The relisting of certain drugs provides another basis for an orange-to-purple comparison. Several prescription drugs previously listed in the Orange Book are now listed in the Purple Book [6]. More specifically, in March 2020, the FDA followed a congressional mandate and transferred certain drugs that had been approved under NDAs, reclassifying those NDAs as BLAs, while preserving their application numbers [10]. That transfer included insulins, which are widely prescribed, life-saving drugs.

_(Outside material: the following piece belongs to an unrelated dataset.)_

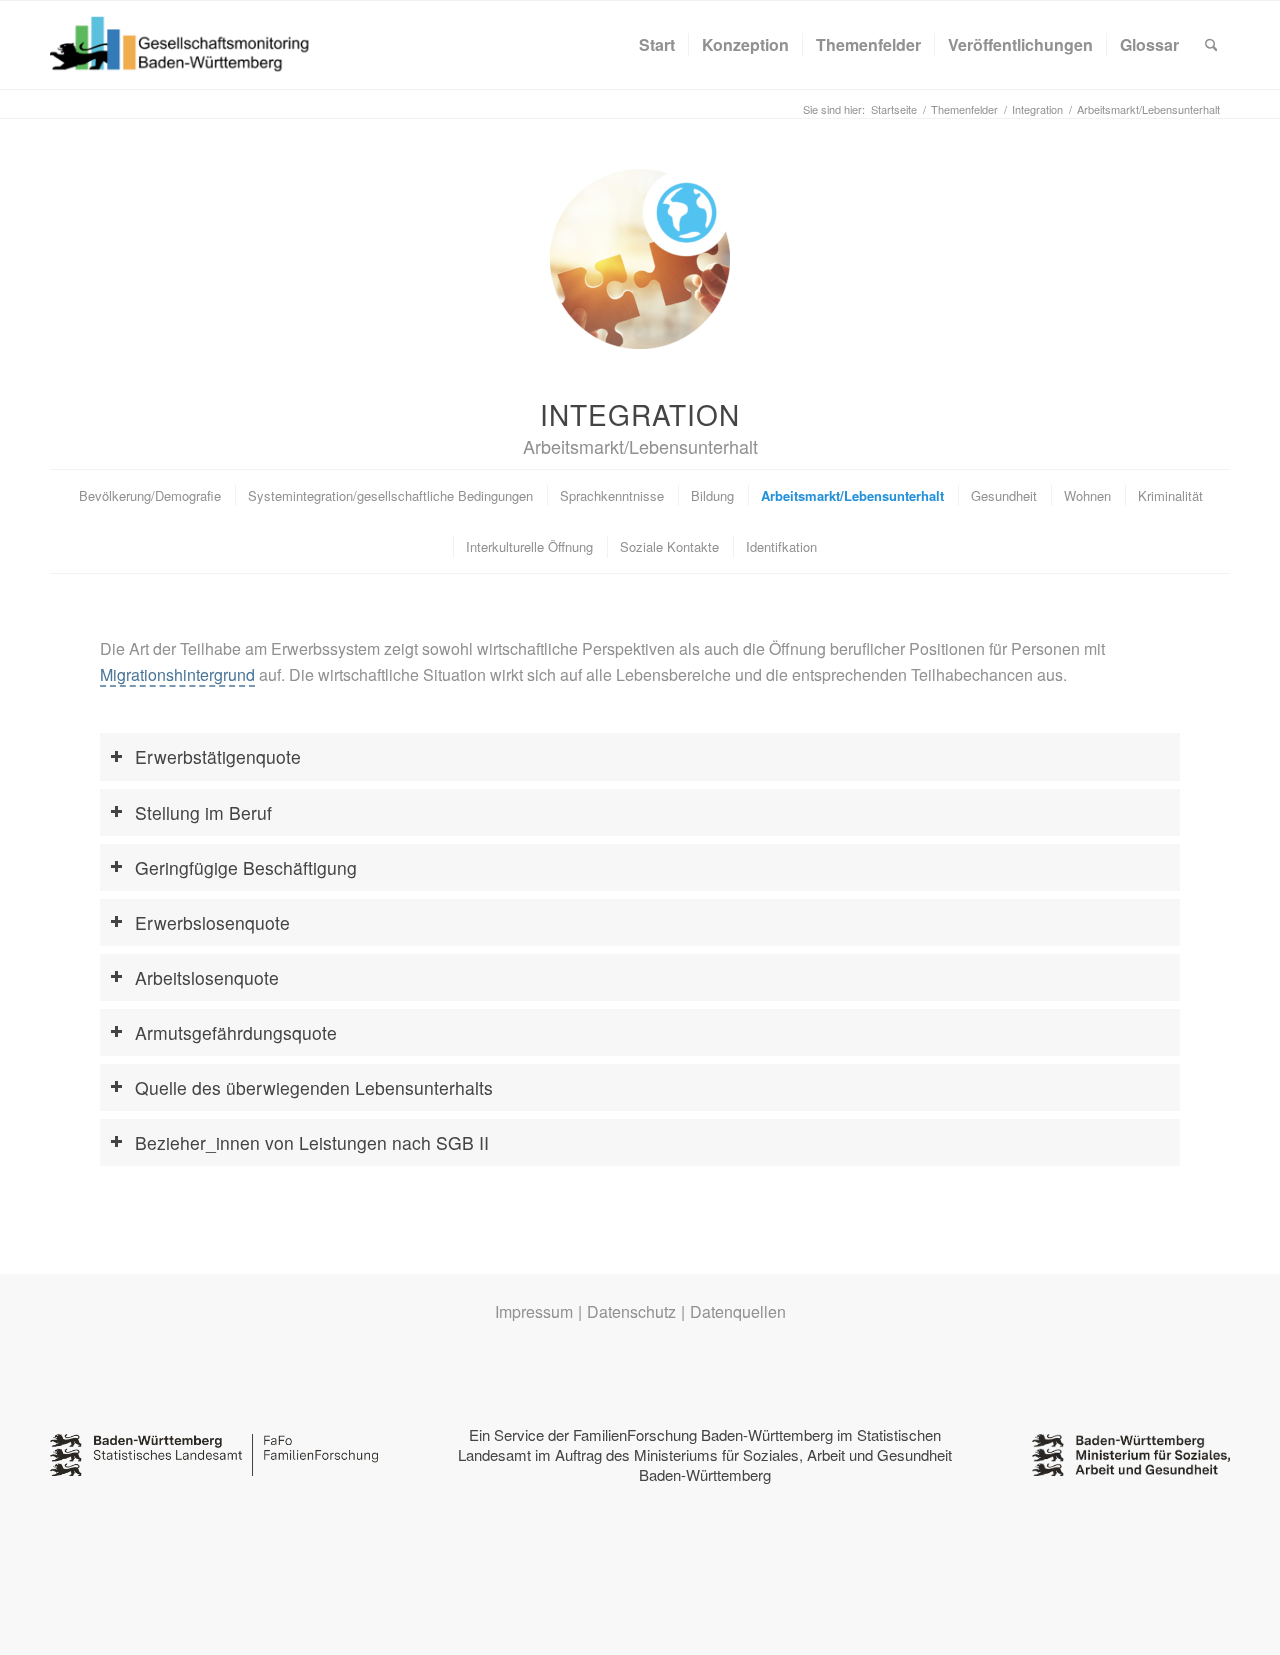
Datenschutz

The relevant drugs were accordingly transferred from the Orange Book to the Purple Book and became subject to the Purple Book’s less-demanding requirements for patent disclosure [11]. By comparing NDA numbers from the October 2019 edition of the Orange Book—the last edition published before the transfer—to BLA numbers listed in the November 2023 version of the Purple Book, we found 57 drugs that were moved, including human growth hormone, chorionic gonadotropin, and insulin. When those 57 drugs were listed in the Orange Book, 29 (50.9%) of the Orange Book’s listings for those drugs disclosed patent information [9]. But after those 57 drugs were moved to the Purple Book, not one of the Purple Book’s listings for those exact same drugs disclosed patent information [4–6].

As before, this dearth of patent disclosure in the Purple Book cannot be due to patent expiration. Those 57 drugs, when listed in the Orange Book, identified a total of 325 patents, of which 72 patents expired before November 30, 2023, and 58 patents expired between October 31, 2019 (the approximate date of the Orange Book edition used in this study), and November 30, 2023 (the approximate date of the Purple Book edition used in this study) [9]. Thus, the vast majority of those 325 patents (77.8% or 82.2%, depending on which expiration metric, 72 or 58, is used) were unexpired as of the publication of the November 2023 edition of the Purple Book used in this study.

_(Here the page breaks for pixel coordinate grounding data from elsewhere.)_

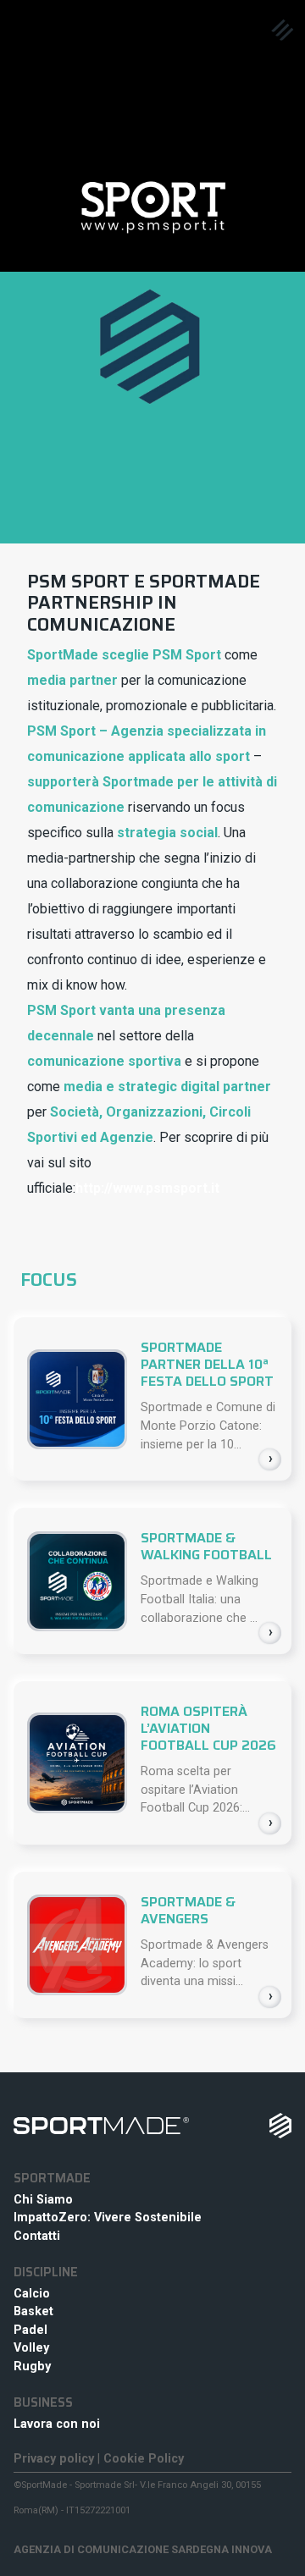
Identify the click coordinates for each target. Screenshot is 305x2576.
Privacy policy (54, 2459)
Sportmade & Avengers (188, 1910)
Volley (31, 2348)
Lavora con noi (57, 2424)
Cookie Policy (143, 2459)
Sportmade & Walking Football (206, 1546)
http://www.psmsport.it (147, 1188)
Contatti (37, 2236)
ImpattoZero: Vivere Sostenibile (108, 2217)
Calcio (32, 2293)
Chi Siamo (43, 2200)
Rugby (32, 2366)
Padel (30, 2330)
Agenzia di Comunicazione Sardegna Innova (143, 2549)
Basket (33, 2311)
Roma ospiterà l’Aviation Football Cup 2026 (208, 1728)
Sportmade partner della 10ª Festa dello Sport (207, 1364)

An additional concern is the absence of patent information for FDA-licensed biologic drugs that have FDA-licensed biosimilars (including interchangeables) and that thus may have gone through some or all of the so-called “patent dance.” The “patent dance” is the carefully choreographed exchange of patent-related information, between the brand biologic and the biosimilar, that was enacted in 2010 as part of the Biosimilars Act [1]. Although complex, the “patent dance” has the following key steps: The biosimilar provides its application and manufacturing process information to the brand; the brand and the biosimilar exchange initial lists of patents arguably infringed by the biosimilar; the brand and biosimilar negotiate a single list of patents arguably infringed by the biosimilar (and, failing an agreement, the parties exchange separate lists of such patents); the brand begins the first phase of litigation by suing the biosimilar for infringement of the patents on the negotiated or separate lists; the biosimilar notifies the brand, 180 days in advance, that the biosimilar will be commercially marketed; and the brand begins the second phase of litigation, in which it can seek a preliminary injunction against the commercial marketing of the biosimilar and which also addresses any patents on the initial lists that were not on the negotiated or separate lists [12]. Subsequent legislation mandated the brand’s initial patent list to be published by the FDA in the Purple Book [13]. By mandating the “patent dance” and publication of the brand’s initial patent list, Congress intended public identification of the patents protecting each brand biologic. The purpose was to enable subsequent biosimilar manufacturers to assess their risk of infringement litigation and to prepare for entry. Congress, however, gave the brand biologic makers significant discretion over how many of their patents to include in the list published by the FDA in the Purple Book [11]. In part because of this discretion, the “patent dance” has led to far less patent disclosure in the Purple Book than is desirable [11,14].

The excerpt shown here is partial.